| EXERCISE |
In this exercise, every entry is to be copied exactly.

| EXTRACTED DATA |
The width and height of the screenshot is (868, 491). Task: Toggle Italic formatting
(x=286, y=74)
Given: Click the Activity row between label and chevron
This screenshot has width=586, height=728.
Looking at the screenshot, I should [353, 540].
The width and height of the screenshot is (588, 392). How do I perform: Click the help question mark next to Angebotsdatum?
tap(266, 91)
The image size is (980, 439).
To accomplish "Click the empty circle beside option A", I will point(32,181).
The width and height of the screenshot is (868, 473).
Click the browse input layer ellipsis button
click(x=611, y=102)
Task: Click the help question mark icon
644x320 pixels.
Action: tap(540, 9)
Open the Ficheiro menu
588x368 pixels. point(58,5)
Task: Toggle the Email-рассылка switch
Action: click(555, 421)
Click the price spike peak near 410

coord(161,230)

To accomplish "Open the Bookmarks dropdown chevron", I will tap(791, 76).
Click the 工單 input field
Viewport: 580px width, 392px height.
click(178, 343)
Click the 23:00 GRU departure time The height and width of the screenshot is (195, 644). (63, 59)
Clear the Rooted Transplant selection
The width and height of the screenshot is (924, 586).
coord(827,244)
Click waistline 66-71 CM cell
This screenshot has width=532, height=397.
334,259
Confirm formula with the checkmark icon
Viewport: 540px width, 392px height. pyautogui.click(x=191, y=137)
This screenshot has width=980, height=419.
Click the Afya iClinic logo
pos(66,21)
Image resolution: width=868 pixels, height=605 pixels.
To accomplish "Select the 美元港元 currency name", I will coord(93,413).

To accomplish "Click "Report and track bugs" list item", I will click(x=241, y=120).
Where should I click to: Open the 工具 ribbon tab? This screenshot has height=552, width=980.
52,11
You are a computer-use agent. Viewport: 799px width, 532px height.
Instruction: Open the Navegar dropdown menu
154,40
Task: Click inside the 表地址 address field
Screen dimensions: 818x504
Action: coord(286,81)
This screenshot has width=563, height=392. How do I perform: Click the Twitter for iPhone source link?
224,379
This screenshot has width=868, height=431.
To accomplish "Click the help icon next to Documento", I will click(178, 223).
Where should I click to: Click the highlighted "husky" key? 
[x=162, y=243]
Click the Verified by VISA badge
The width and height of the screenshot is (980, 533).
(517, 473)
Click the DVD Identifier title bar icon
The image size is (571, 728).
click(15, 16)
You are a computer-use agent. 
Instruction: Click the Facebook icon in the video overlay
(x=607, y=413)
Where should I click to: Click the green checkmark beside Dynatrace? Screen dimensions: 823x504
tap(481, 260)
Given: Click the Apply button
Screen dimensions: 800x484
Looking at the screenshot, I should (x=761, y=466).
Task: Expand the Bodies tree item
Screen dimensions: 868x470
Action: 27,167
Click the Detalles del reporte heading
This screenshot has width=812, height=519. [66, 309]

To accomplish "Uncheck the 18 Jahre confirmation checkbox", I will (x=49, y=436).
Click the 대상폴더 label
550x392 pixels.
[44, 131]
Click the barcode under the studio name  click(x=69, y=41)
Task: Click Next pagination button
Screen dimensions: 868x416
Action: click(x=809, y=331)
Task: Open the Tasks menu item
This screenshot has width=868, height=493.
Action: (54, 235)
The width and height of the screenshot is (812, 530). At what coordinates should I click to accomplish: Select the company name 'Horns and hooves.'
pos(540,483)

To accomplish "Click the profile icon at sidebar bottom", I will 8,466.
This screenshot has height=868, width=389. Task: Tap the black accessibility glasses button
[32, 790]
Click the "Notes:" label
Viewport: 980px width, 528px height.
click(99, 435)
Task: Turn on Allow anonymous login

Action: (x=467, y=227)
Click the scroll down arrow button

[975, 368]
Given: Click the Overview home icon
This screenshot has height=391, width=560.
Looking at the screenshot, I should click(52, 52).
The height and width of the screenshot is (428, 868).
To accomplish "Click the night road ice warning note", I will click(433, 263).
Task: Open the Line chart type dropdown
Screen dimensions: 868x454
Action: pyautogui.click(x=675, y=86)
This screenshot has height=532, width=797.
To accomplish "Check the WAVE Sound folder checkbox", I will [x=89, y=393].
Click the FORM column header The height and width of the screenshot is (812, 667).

| RESULT OF THIS EXERCISE |
The width and height of the screenshot is (868, 491). Task: Toggle Italic formatting
(x=286, y=74)
Given: Click the Activity row between label and chevron
This screenshot has width=586, height=728.
Looking at the screenshot, I should [353, 540].
The width and height of the screenshot is (588, 392). How do I perform: Click the help question mark next to Angebotsdatum?
tap(266, 91)
The image size is (980, 439).
To accomplish "Click the empty circle beside option A", I will point(32,181).
The width and height of the screenshot is (868, 473).
Click the browse input layer ellipsis button
click(x=611, y=102)
Task: Click the help question mark icon
644x320 pixels.
Action: tap(540, 9)
Open the Ficheiro menu
588x368 pixels. point(58,5)
Task: Toggle the Email-рассылка switch
Action: click(555, 421)
Click the price spike peak near 410

coord(161,230)

To accomplish "Open the Bookmarks dropdown chevron", I will tap(791, 76).
Click the 工單 input field
Viewport: 580px width, 392px height.
click(178, 343)
Click the 23:00 GRU departure time The height and width of the screenshot is (195, 644). (63, 59)
Clear the Rooted Transplant selection
The width and height of the screenshot is (924, 586).
coord(827,244)
Click waistline 66-71 CM cell
This screenshot has width=532, height=397.
334,259
Confirm formula with the checkmark icon
Viewport: 540px width, 392px height. pyautogui.click(x=191, y=137)
This screenshot has width=980, height=419.
Click the Afya iClinic logo
pos(66,21)
Image resolution: width=868 pixels, height=605 pixels.
To accomplish "Select the 美元港元 currency name", I will coord(93,413).

To accomplish "Click "Report and track bugs" list item", I will click(x=241, y=120).
Where should I click to: Open the 工具 ribbon tab? This screenshot has height=552, width=980.
52,11
You are a computer-use agent. Viewport: 799px width, 532px height.
Instruction: Open the Navegar dropdown menu
154,40
Task: Click inside the 表地址 address field
Screen dimensions: 818x504
Action: coord(286,81)
This screenshot has width=563, height=392. How do I perform: Click the Twitter for iPhone source link?
224,379
This screenshot has width=868, height=431.
To accomplish "Click the help icon next to Documento", I will click(178, 223).
Where should I click to: Click the highlighted "husky" key? 
[x=162, y=243]
Click the Verified by VISA badge
The width and height of the screenshot is (980, 533).
(517, 473)
Click the DVD Identifier title bar icon
The image size is (571, 728).
click(15, 16)
You are a computer-use agent. 
Instruction: Click the Facebook icon in the video overlay
(x=607, y=413)
Where should I click to: Click the green checkmark beside Dynatrace? Screen dimensions: 823x504
tap(481, 260)
Given: Click the Apply button
Screen dimensions: 800x484
Looking at the screenshot, I should (x=761, y=466).
Task: Expand the Bodies tree item
Screen dimensions: 868x470
Action: 27,167
Click the Detalles del reporte heading
This screenshot has width=812, height=519. [66, 309]

To accomplish "Uncheck the 18 Jahre confirmation checkbox", I will (x=49, y=436).
Click the 대상폴더 label
550x392 pixels.
[44, 131]
Click the barcode under the studio name  click(x=69, y=41)
Task: Click Next pagination button
Screen dimensions: 868x416
Action: click(x=809, y=331)
Task: Open the Tasks menu item
This screenshot has width=868, height=493.
Action: (54, 235)
The width and height of the screenshot is (812, 530). At what coordinates should I click to accomplish: Select the company name 'Horns and hooves.'
pos(540,483)

To accomplish "Click the profile icon at sidebar bottom", I will 8,466.
This screenshot has height=868, width=389. Task: Tap the black accessibility glasses button
[32, 790]
Click the "Notes:" label
Viewport: 980px width, 528px height.
click(99, 435)
Task: Turn on Allow anonymous login

Action: (x=467, y=227)
Click the scroll down arrow button

[975, 368]
Given: Click the Overview home icon
This screenshot has height=391, width=560.
Looking at the screenshot, I should click(52, 52).
The height and width of the screenshot is (428, 868).
To accomplish "Click the night road ice warning note", I will click(433, 263).
Task: Open the Line chart type dropdown
Screen dimensions: 868x454
Action: pyautogui.click(x=675, y=86)
This screenshot has height=532, width=797.
To accomplish "Check the WAVE Sound folder checkbox", I will [x=89, y=393].
Click the FORM column header The height and width of the screenshot is (812, 667).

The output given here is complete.